> **What you need to do**: Every entry must be output exactly as it was written.

> **Provided records**:

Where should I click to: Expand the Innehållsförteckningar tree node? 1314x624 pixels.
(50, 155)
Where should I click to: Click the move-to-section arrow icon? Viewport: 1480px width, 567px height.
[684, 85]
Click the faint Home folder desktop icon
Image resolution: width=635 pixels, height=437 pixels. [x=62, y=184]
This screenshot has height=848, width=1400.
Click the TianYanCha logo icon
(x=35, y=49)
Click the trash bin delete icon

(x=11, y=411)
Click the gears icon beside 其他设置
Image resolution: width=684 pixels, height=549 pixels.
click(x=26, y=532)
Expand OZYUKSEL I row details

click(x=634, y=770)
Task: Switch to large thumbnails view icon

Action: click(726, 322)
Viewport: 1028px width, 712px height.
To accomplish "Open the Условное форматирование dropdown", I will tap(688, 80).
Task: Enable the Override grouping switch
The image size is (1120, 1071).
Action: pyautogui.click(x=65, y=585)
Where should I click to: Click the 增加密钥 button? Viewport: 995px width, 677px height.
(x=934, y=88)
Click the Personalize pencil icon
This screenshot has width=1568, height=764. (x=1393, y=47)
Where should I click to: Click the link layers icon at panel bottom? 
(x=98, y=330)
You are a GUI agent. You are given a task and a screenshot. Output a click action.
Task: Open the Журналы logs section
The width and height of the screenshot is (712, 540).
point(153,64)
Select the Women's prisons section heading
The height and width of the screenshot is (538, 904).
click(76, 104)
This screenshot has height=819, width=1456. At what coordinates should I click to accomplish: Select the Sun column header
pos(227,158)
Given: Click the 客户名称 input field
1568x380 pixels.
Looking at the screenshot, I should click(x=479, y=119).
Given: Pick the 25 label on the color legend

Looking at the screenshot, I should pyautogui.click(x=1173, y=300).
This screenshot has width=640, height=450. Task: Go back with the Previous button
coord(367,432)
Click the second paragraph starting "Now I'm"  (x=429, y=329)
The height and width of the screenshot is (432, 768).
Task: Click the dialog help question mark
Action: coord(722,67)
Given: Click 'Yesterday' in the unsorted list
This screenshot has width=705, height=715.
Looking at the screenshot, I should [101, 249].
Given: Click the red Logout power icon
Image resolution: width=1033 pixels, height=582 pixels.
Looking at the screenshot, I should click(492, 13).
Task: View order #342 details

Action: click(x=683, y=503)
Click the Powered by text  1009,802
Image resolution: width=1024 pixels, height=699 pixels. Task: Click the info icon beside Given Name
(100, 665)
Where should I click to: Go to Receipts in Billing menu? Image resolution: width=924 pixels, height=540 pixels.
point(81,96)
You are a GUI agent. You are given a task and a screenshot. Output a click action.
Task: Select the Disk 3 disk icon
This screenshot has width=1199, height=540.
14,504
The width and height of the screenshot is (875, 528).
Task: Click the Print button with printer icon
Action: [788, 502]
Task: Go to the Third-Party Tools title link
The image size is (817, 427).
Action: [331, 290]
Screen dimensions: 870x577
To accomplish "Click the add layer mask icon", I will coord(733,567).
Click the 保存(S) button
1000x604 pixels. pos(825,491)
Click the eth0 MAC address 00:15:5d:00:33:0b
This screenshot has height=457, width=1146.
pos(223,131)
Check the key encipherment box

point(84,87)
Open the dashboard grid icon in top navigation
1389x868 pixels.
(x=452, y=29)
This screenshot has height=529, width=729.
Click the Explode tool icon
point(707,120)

> **Response to the task**:
Where should I click to: Expand the Innehållsförteckningar tree node? 1314x624 pixels.
(50, 155)
Where should I click to: Click the move-to-section arrow icon? Viewport: 1480px width, 567px height.
[684, 85]
Click the faint Home folder desktop icon
Image resolution: width=635 pixels, height=437 pixels. [x=62, y=184]
This screenshot has height=848, width=1400.
Click the TianYanCha logo icon
(x=35, y=49)
Click the trash bin delete icon

(x=11, y=411)
Click the gears icon beside 其他设置
Image resolution: width=684 pixels, height=549 pixels.
click(x=26, y=532)
Expand OZYUKSEL I row details

click(x=634, y=770)
Task: Switch to large thumbnails view icon

Action: click(726, 322)
Viewport: 1028px width, 712px height.
To accomplish "Open the Условное форматирование dropdown", I will tap(688, 80).
Task: Enable the Override grouping switch
The image size is (1120, 1071).
Action: pyautogui.click(x=65, y=585)
Where should I click to: Click the 增加密钥 button? Viewport: 995px width, 677px height.
(x=934, y=88)
Click the Personalize pencil icon
This screenshot has width=1568, height=764. (x=1393, y=47)
Where should I click to: Click the link layers icon at panel bottom? 
(x=98, y=330)
You are a GUI agent. You are given a task and a screenshot. Output a click action.
Task: Open the Журналы logs section
The width and height of the screenshot is (712, 540).
point(153,64)
Select the Women's prisons section heading
The height and width of the screenshot is (538, 904).
click(76, 104)
This screenshot has height=819, width=1456. At what coordinates should I click to accomplish: Select the Sun column header
pos(227,158)
Given: Click the 客户名称 input field
1568x380 pixels.
Looking at the screenshot, I should click(x=479, y=119).
Given: Pick the 25 label on the color legend

Looking at the screenshot, I should pyautogui.click(x=1173, y=300).
This screenshot has width=640, height=450. Task: Go back with the Previous button
coord(367,432)
Click the second paragraph starting "Now I'm"  (x=429, y=329)
The height and width of the screenshot is (432, 768).
Task: Click the dialog help question mark
Action: coord(722,67)
Given: Click 'Yesterday' in the unsorted list
This screenshot has width=705, height=715.
Looking at the screenshot, I should [101, 249].
Given: Click the red Logout power icon
Image resolution: width=1033 pixels, height=582 pixels.
Looking at the screenshot, I should click(492, 13).
Task: View order #342 details

Action: click(x=683, y=503)
Click the Powered by text  1009,802
Image resolution: width=1024 pixels, height=699 pixels. Task: Click the info icon beside Given Name
(100, 665)
Where should I click to: Go to Receipts in Billing menu? Image resolution: width=924 pixels, height=540 pixels.
point(81,96)
You are a GUI agent. You are given a task and a screenshot. Output a click action.
Task: Select the Disk 3 disk icon
This screenshot has width=1199, height=540.
14,504
The width and height of the screenshot is (875, 528).
Task: Click the Print button with printer icon
Action: [788, 502]
Task: Go to the Third-Party Tools title link
The image size is (817, 427).
Action: [331, 290]
Screen dimensions: 870x577
To accomplish "Click the add layer mask icon", I will coord(733,567).
Click the 保存(S) button
1000x604 pixels. pos(825,491)
Click the eth0 MAC address 00:15:5d:00:33:0b
This screenshot has height=457, width=1146.
pos(223,131)
Check the key encipherment box

point(84,87)
Open the dashboard grid icon in top navigation
1389x868 pixels.
(x=452, y=29)
This screenshot has height=529, width=729.
Click the Explode tool icon
point(707,120)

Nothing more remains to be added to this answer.